I haven't heard of the son Denis involved in her story before, although he has apparently put up a comment on this article in uznews.net on March 16, discounting a reader's claim that he was sentenced and jailed. The slew of hateful comments underneath the article give you a tiny taste of the constant harassment and pressure this woman has lived under.
It strikes me that even if she was in good mental health, the constant stress and harassment she has faced from both authorities and various "irate citizens" who may or may not be incited by intelligence agents could cause a breakdown.
I have had long experience with dissidents who have been put in psychiatric hospitals in the Soviet Union and post-Soviet republics and I would have to say that almost without exception, none of them required forcible psychiatric care, but many of them required some kind of treatment for various conditions such as bipolar, depression, etc. You could not expect the doctors in these settings where psychiatry was horribly abused and indeed used as a punitive arm of the state to provide the appropriate treatment.

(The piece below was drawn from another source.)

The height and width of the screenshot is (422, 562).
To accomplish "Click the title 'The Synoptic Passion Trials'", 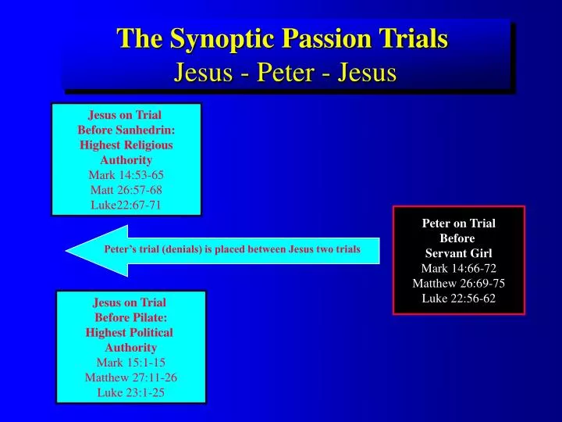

Urlaeva has done an enormous amount of work over the years documenting basic human rights violations in Uzbekistan that are indisputable, notably the forced use of child labor in the cotton fields and suppression of freedom of expression and assembly, as well as about socio-economic issues such as treatment of disabled, elderly, workers. And whatever her current mental condition, that work stands and shouldn't be discredited -- although likely not only the regime will attempt to discredit her, but also various water-carriers for Karimov and haters of the human rights movement.
Already the pro-Karimov tabloid site infamous for leaking sensational stories about crime and politics has jumped on it, with a headline, "True Believer Urlaeva," claiming that Urlaeva, who was Russian Orthodox, converted to Islam "while recently in Switzerland" (she was actually in Turkey, and planned a later trip to Switzerland in May). "It was exactly this step that caused the psychiatric distress of a woman with heightened sensitivity," snarks uzmetronom.com.
What can you do? It's an old story. I hope that Urlaeva and her family will find the peace and stamina they will need to regain their stability.